Florida's Opioid Settlement With Walmart A Model for Other States, Consumer Group Says
WASHINGTON, Oct. 28, 2022 /PRNewswire/ -- Alliance For Consumers applauds Florida Attorney General Ashley Moody for using potent, emerging consumer protection approaches in reaching her settlement of opioid-related claims against Walmart.
"The way to help consumers is to speed up cases and help get relief to victims faster, with less money going out the door to lawyers and with less reliance on plodding, bureaucratic multi-state processes that put consumers behind the eight ball," said O.H. Skinner, the executive director for Alliance For Consumers. "Attorney General Moody's Walmart settlement illustrates positive trends in the resolution of high-profile consumer protection cases that help do exactly that."
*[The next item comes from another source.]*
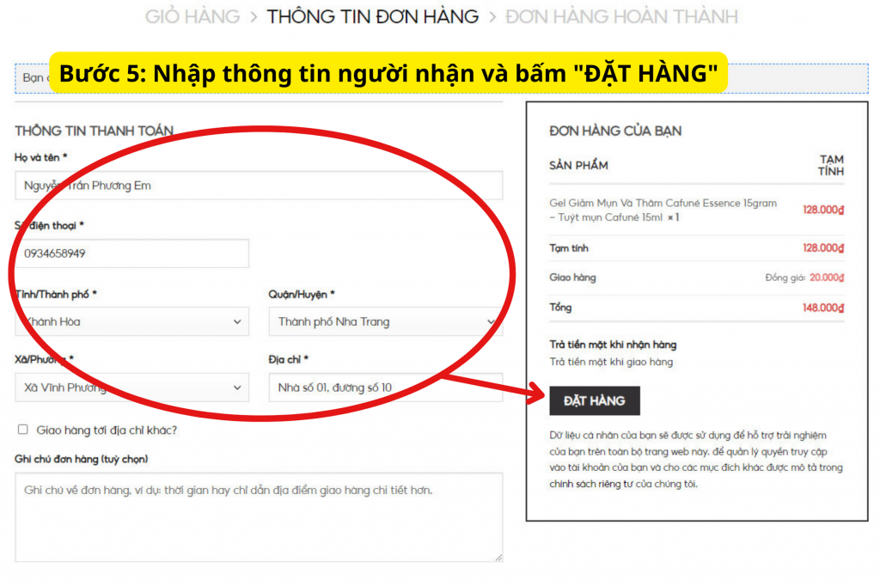The width and height of the screenshot is (880, 586).
Task: Open the Xã/Phường dropdown showing Xã Vĩnh Phương
Action: (x=131, y=388)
Notably, Attorney General Moody's settlement shows that public officials can resolve substantial matters of national scope without resorting to litigation or outside contingency-fee counsel. Attorney General Moody generated over $200 million without turning to litigation or outside counsel. This avoided added costs, fees, and delays while ensuring more settlement money for the state and its citizens.
Attorney General Moody's settlement also marks another encouraging example of a state using a "most favored nation" clause to speed up recoveries and prevent the bureaucratic quagmire that can come with waiting for a global resolution of state claims across the country or refusing to move until other, less innovative states are ready to act.
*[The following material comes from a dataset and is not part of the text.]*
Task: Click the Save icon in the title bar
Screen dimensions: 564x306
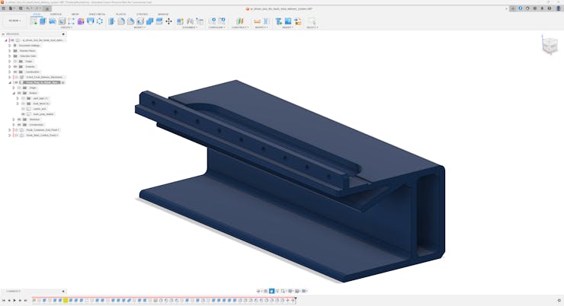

"Most favored nation" clauses ensure that if another state obtains more in settling the same claims, then the state that moved first, and obtained the "most favored nation" clause, will get its settlement value raised up to the higher level. Florida's Walmart settlement is at least the second time that Attorney General Moody has employed a most-favored-nation provision. And it comes on the heels of Texas employing such a provision this year in another opioids-related case.
"Most favored nation" clauses help ensure that states can resolve claims today, and get relief for their citizens today, without delaying resolution for fear that a marginally superior settlement might come to another state in the future.
"More states and attorneys general should look to resolve consumer claims swiftly, without litigation, without outside counsel, and with protections like most-favored-nation clauses," Skinner emphasized. "That is the way to improve consumer protection, and this settlement is worth calling out as a landmark in that regard."
Alliance For Consumers is a nonprofit organization that promotes best practices that advance the interests of everyday consumers.